Afin de combler le vide entre le modèle théorique proposé par Garrison et
Anderson (2003) et ses applications pratiques, nous avons élaboré, à l’occasion de
cette première étude, une méthode et des bases de calcul qui nous ont permis de
mettre à jour la manière dont se manifestent les trois dimensions de la présence au
sein de ce dispositif. Par conséquent, bien que les estimations des trois niveaux de
présence ne soient qu’approximatives, elles apportent quelques premières indications
qui permettent de décrire cette présence.

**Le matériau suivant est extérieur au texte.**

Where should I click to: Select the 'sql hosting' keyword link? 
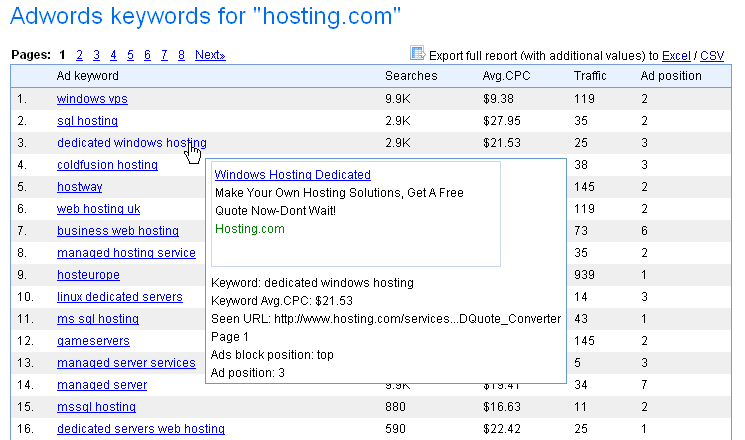click(x=87, y=121)
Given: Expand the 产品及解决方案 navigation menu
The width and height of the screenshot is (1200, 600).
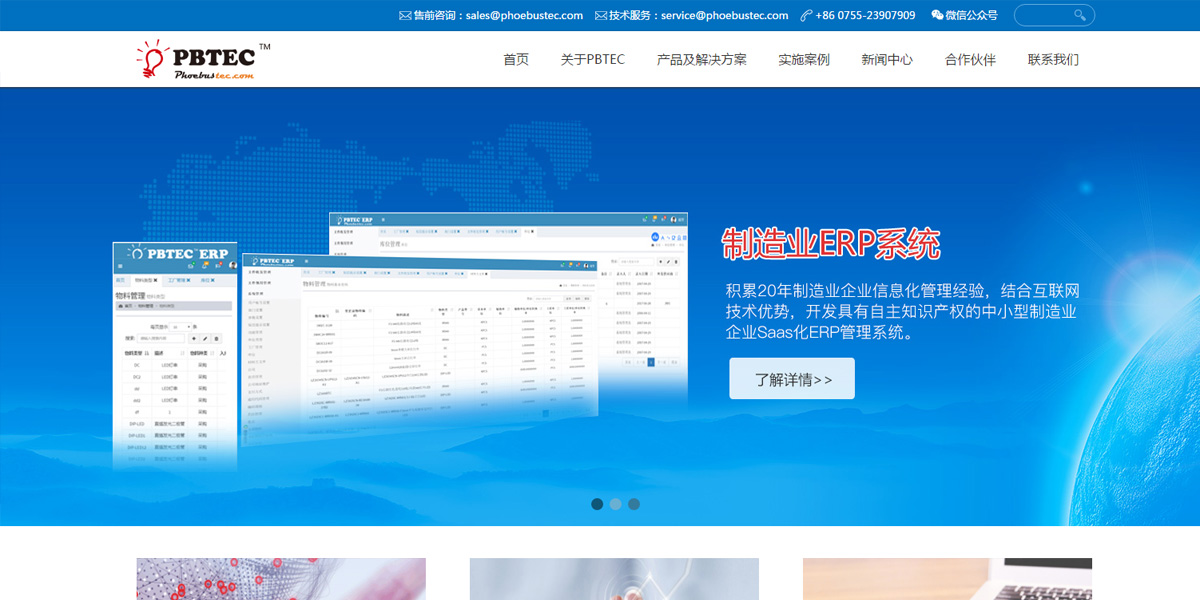Looking at the screenshot, I should coord(701,60).
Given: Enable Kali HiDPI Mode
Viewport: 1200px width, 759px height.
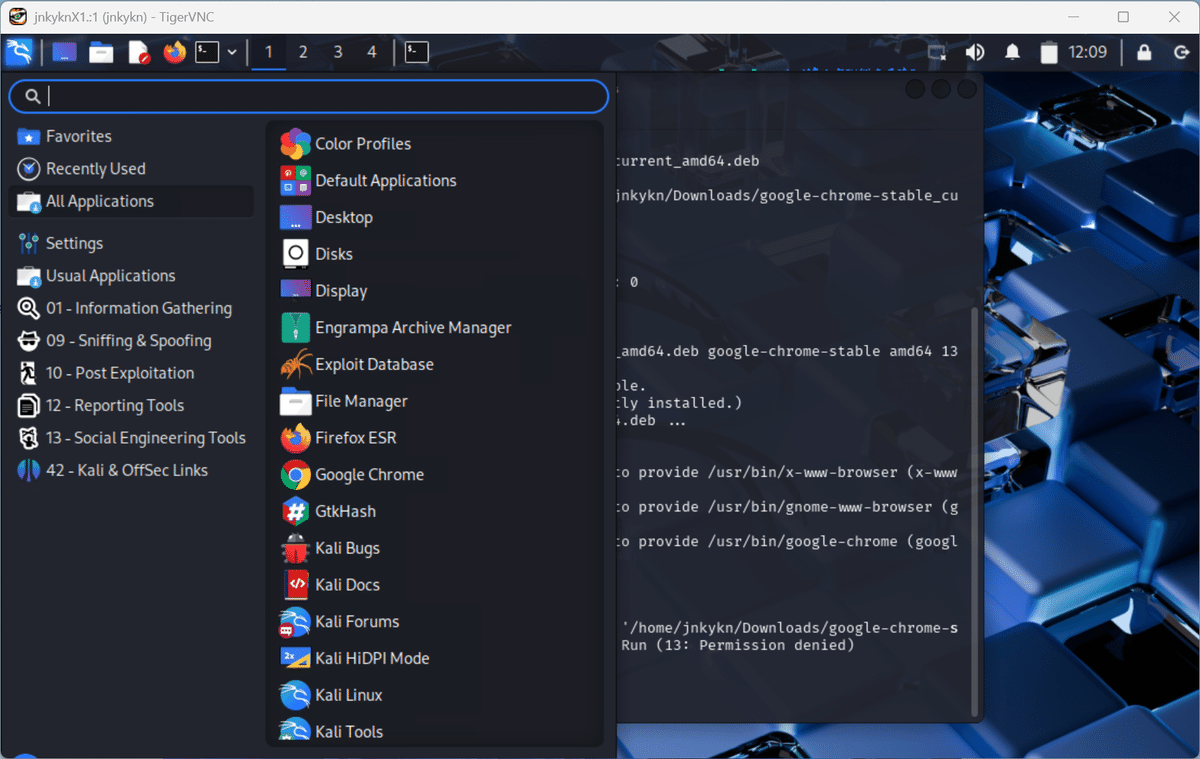Looking at the screenshot, I should coord(372,658).
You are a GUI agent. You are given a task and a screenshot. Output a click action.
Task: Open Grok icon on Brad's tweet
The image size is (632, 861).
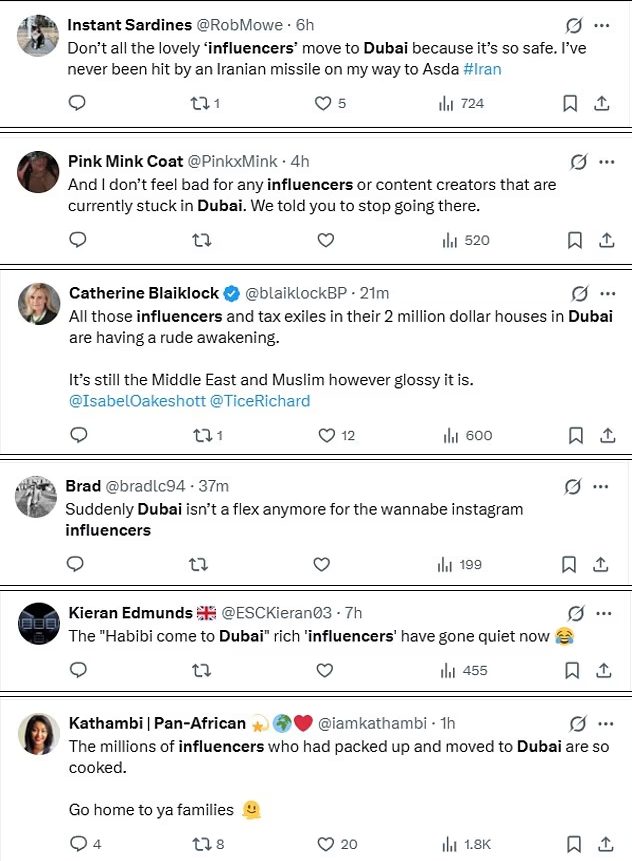tap(574, 487)
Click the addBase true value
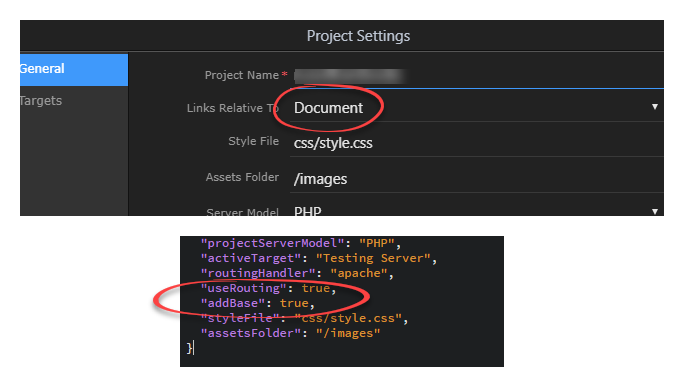 pyautogui.click(x=294, y=303)
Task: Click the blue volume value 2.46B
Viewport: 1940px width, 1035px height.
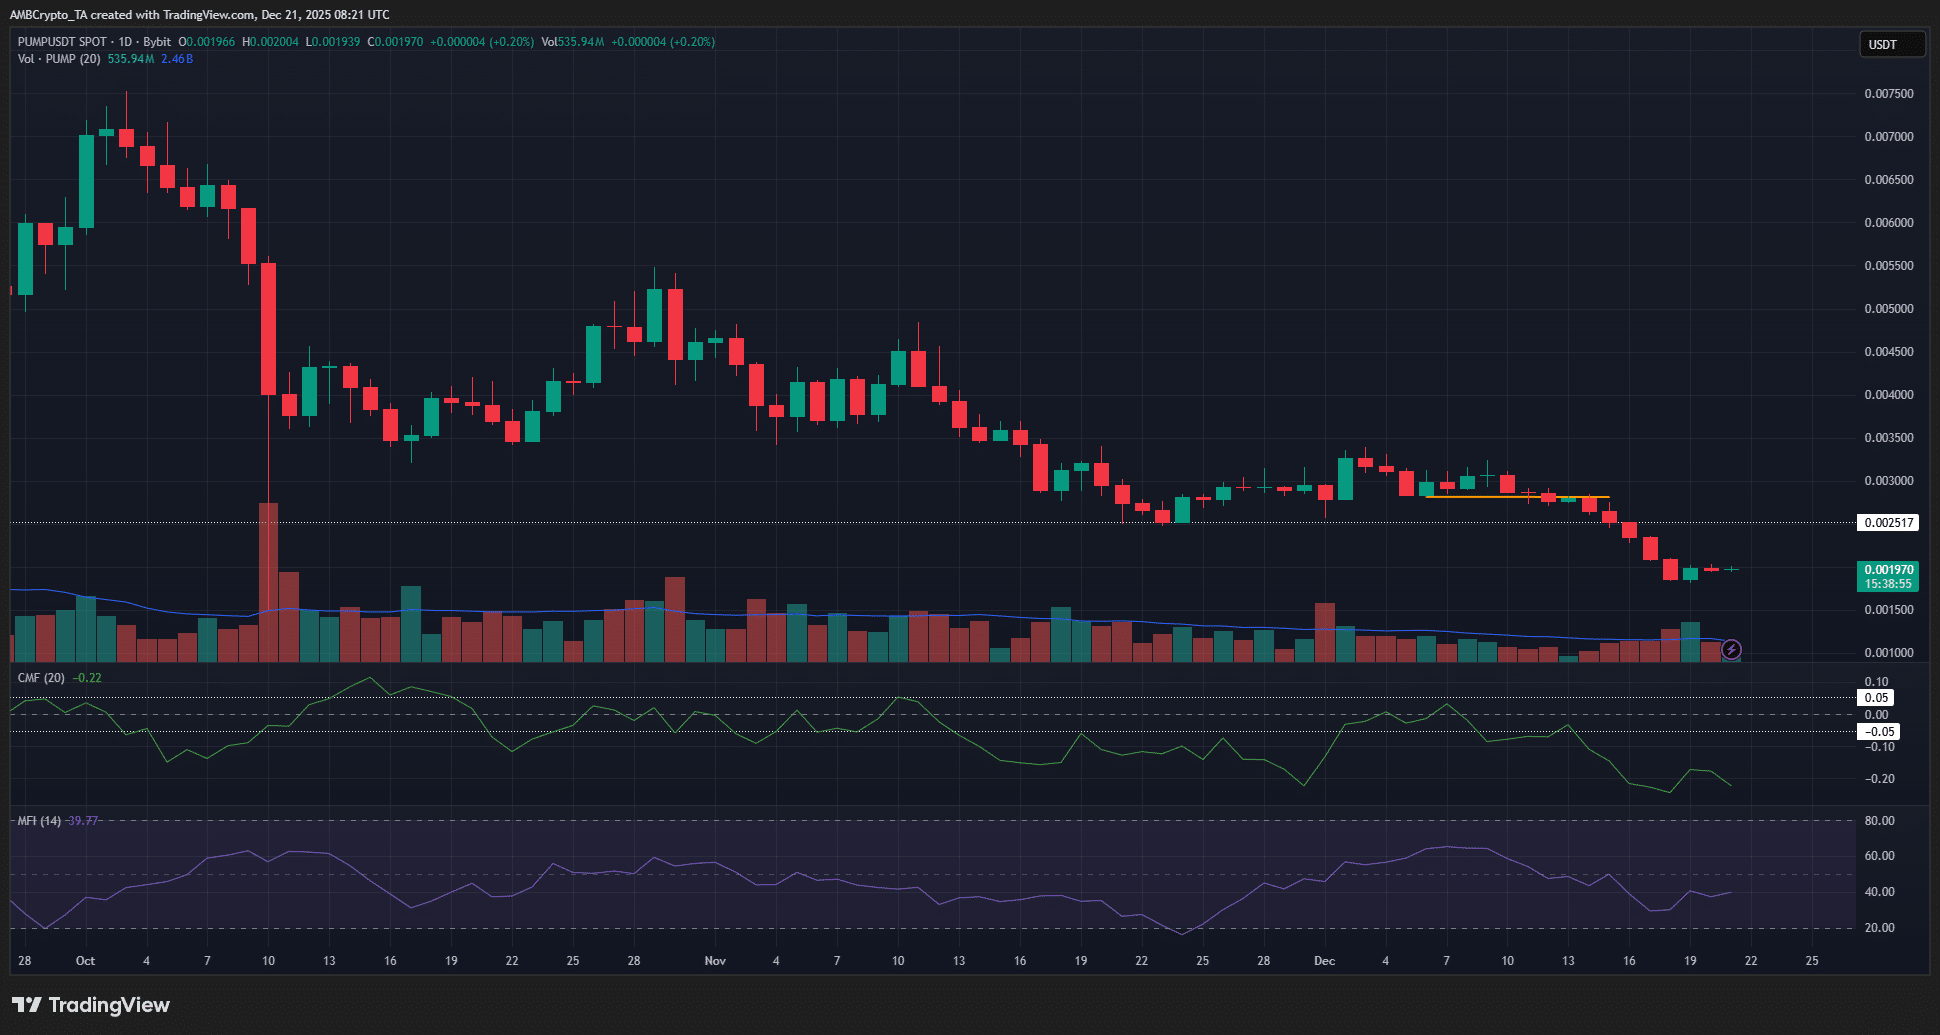Action: tap(177, 59)
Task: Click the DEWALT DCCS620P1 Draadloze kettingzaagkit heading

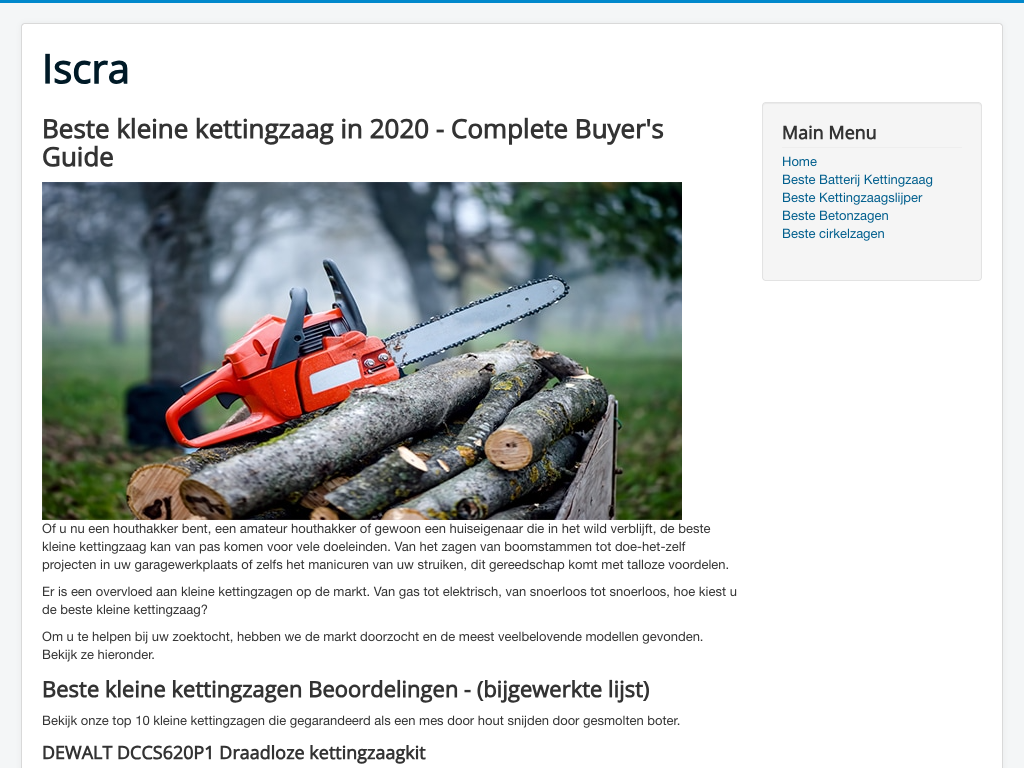Action: pyautogui.click(x=234, y=753)

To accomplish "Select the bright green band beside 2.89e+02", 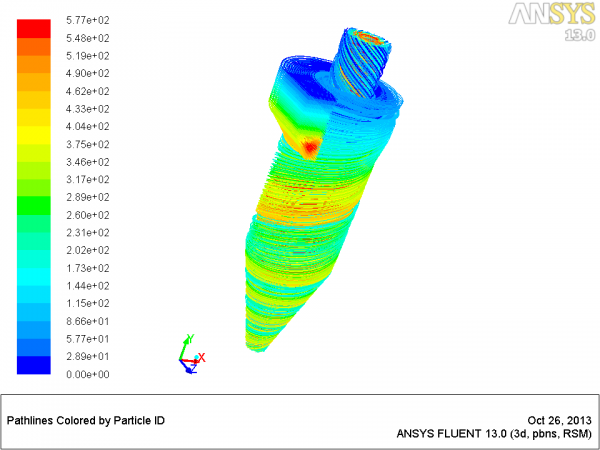I will [x=34, y=206].
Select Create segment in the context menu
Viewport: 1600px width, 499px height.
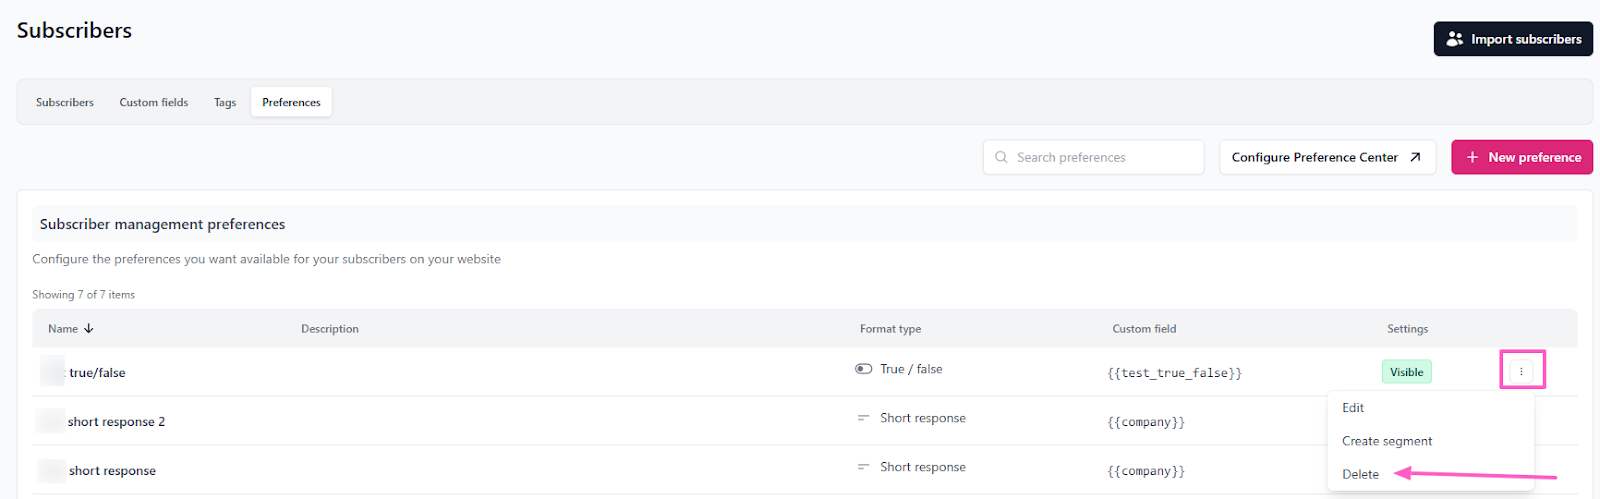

La démarche élaborée ici s’avère opérationnelle mais incomplète pour une autre
raison qui tient notamment au choix des indicateurs de présence retenus mais aussi à
la méthode de recueil et d’analyse des données.
Par conséquent, pour consolider, d’un point de vue empirique, le modèle présenté
dans cet article, beaucoup de travail reste à faire dans la construction d’un protocole qui
permet d’évaluer le niveau de présence existant dans un environnement éducatif donné.
Il sera alors possible d’évaluer plus précisément son degré de distance transactionnelle
et de préconiser, si besoin, des solutions d’ingénierie afin d’optimiser la qualité des
transactions entre les différents acteurs de cet environnement.
La distance en formation 365

Tout au moins, le travail présenté dans cet article a le mérite d’ouvrir un nouveau
chantier en posant un premier jalon qui contribue à opérationnaliser la théorie de la
distance transactionnelle. Ainsi, la question posée par de nombreux auteurs concernant
la définition et l’évaluation des deux variables clés de la distance transactionnelle est
partiellement levée, même si beaucoup de chemin reste à faire à l’issue de ce travail
pour étayer ce premier jalon, du moins d’un point de vue empirique.